_Given text_
Setting Routes Indoors

This article is going to take things in a bit of a different direction: setting. First of all, I’m not going to be covering any of the mechanics of setting; they’re better off done at the wall, where we can demonstrate the systems and issues involved. This will be purely about improving the quality of your setting. Secondly, I really must stress that everything I say here will be my own personal opinions and theories, occasionally backed up by anecdotal evidence, conversations with other setters and general consensus.

Understanding what makes a good route

This is the best place to begin when setting, and it should always be the aim of the setter; even if you need to crank out three routes in a day and you’re wrecked, there’s no point putting something on the wall that isn’t enjoyable to some degree.

So, where do we begin? First off, it’s important to note that the enjoyment of climbing a route is entirely based off the movement. While you might get a buzz having finally lead your project or the adrenaline rush of doing a hard move above a bolt, you wouldn’t have worked to route so hard, or be psyched to do that if the moves weren’t pleasant. It’s very easy to fall into the trap of being so focused on the holds you’re using or the sequence you’re trying to force that you forget that if it’s not fun, no one’s going to climb it. If you can’t quite find the right hold, or the bolt-hole isn’t in the right place, don’t be afraid to change the route to fit the situation; in fact, doing so often results in a much more pleasant and flowing route. It’s similar to how you learn to ‘listen’ to how the holds tell you to climb a sequence, rather than just trying to force your way through; listening to the terrain and the rest of the route will give you a much better idea of what ‘should’ go there.

_Data block_
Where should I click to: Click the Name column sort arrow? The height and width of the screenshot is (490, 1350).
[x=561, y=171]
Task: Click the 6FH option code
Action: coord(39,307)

_Jobs_
**1)** Echo the passage from the article on setting routes indoors between "This article is" and "to some degree.", inclusive.
**2)** Answer these questions using the article on setting routes indoors:
(a) Which aspect of setting does the article say it will not cover?
(b) On what does the article say the enjoyment of climbing a route is entirely based?
(c) How many routes in a day does the article mention a setter might need to crank out?
**3)** Pick up the article on setting routes indoors after its final sentence and keep writing.

_The results_
**1)**
This article is going to take things in a bit of a different direction: setting. First of all, I’m not going to be covering any of the mechanics of setting; they’re better off done at the wall, where we can demonstrate the systems and issues involved. This will be purely about improving the quality of your setting. Secondly, I really must stress that everything I say here will be my own personal opinions and theories, occasionally backed up by anecdotal evidence, conversations with other setters and general consensus.

Understanding what makes a good route

This is the best place to begin when setting, and it should always be the aim of the setter; even if you need to crank out three routes in a day and you’re wrecked, there’s no point putting something on the wall that isn’t enjoyable to some degree.

**2)**
(a) The mechanics of setting.
(b) The movement.
(c) Three.

**3)**
Another aspect in what makes a good route appears at first to be very superficial and subjective: what grade people think it is. Note that this is not the grade that you give it, but actually involves listening to the opinions of others (?!). Often, the mark of a ‘classic’ route (yes, you can have routes that feel classic indoors…) is that everyone agrees on the grade (up to differences in personal style). For instance, say you put up a route, and give it 6a+. Fine so far, but then someone who climbs 7a comes along and gives it 5+/6a at a push. It’s possible that you overgraded it, as it’s quite common to want to set more of a challenge route, but then someone who’s limit is about 6b, climbs it and curses you out for sandbagging the route. Now, they both might have opposing styles, and so the route felt easier than it should for one, and harder than it should for the other (this is likely part of it), but it’s more likely that some of the moves felt ‘off’, and not nice. Ideally, all routes should be given the same grade by everyone, but we’re more likely to discover a glacier at the core of the sun than that to happen, so we must expect slab routes to be harder for people more accustomed to roof climbing, and vice versa. Accepting that, a really good route should ‘feel’ it’s grade, within an order of magnitude. This comes down to the quality of the movement, not the difficulty, believe it or not.

 

What am I setting, and why am I setting it?

Another easy trap to fall into is just putting up routes of the difficulty you’re comfortable setting. That’s not your job. You need to set for the grade curve of the wall, not yourself, or the mutants that flash 7a, or even the freshers swamping the place.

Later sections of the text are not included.